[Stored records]

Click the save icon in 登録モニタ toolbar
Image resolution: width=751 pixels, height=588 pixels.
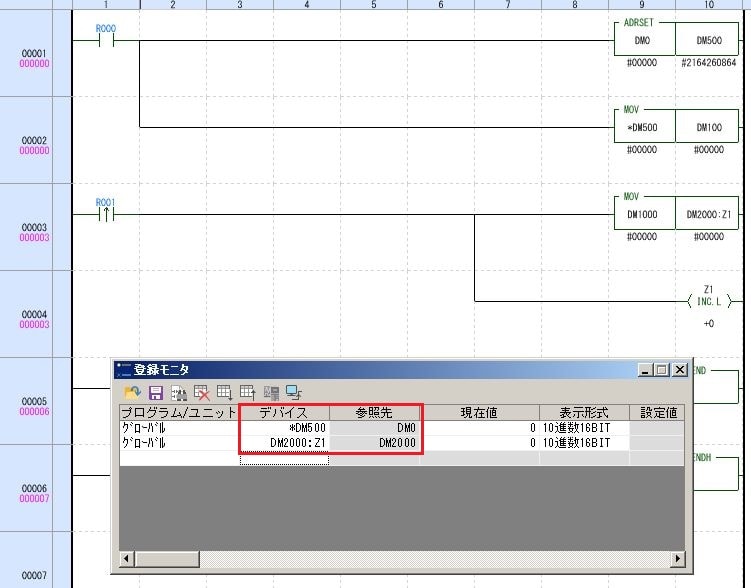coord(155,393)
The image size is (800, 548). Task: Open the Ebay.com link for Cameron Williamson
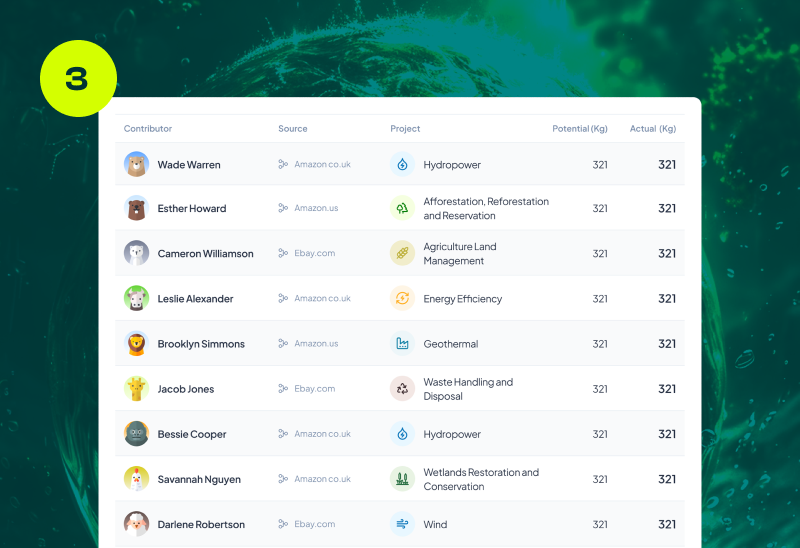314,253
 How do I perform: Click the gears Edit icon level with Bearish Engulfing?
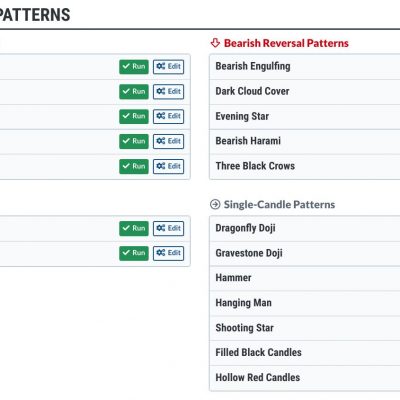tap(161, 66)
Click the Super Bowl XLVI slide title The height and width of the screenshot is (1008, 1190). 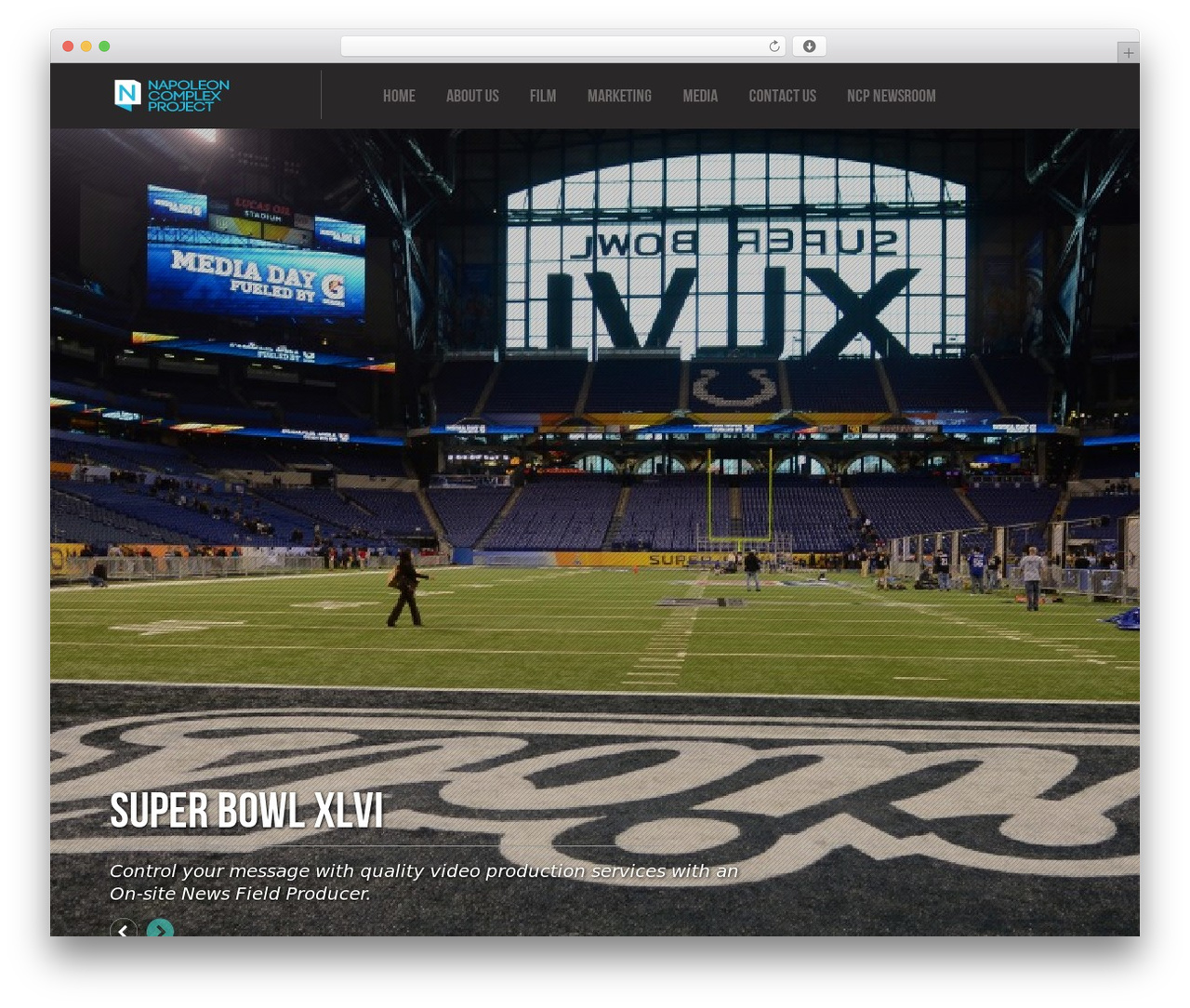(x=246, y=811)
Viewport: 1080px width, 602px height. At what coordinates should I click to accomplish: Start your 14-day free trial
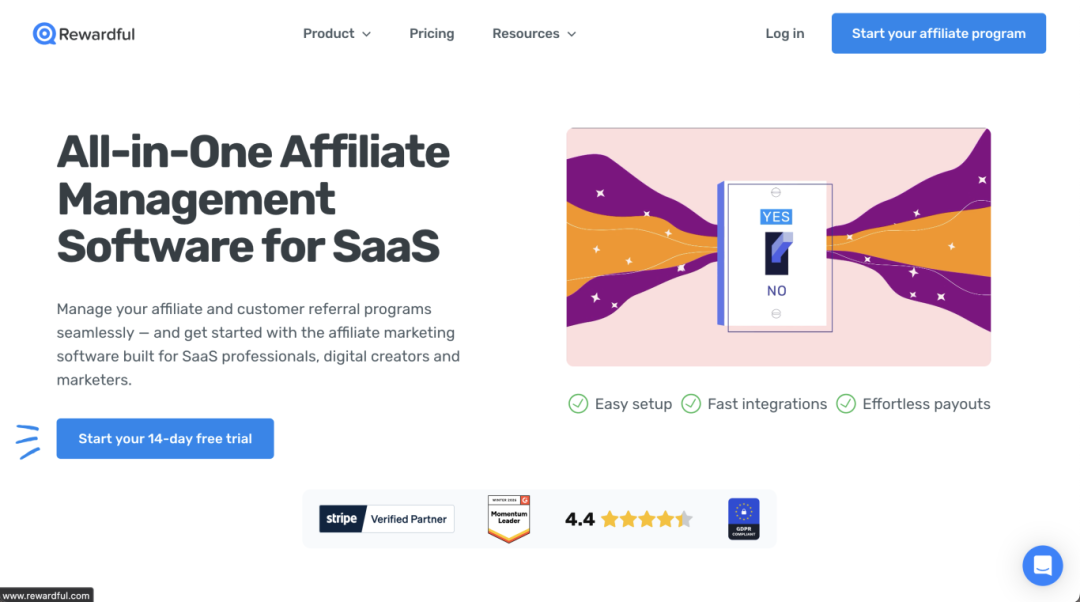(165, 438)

• **WHAT THE TASK REQUIRES**: Pictures excluded, output exactly the line that contains "Viewport: 1080px width, 602px" and every line after it to the end of the data above.

• **RESULT BELOW**:
Viewport: 1080px width, 602px height. At what coordinates should I click to accomplish: Start your 14-day free trial
(165, 438)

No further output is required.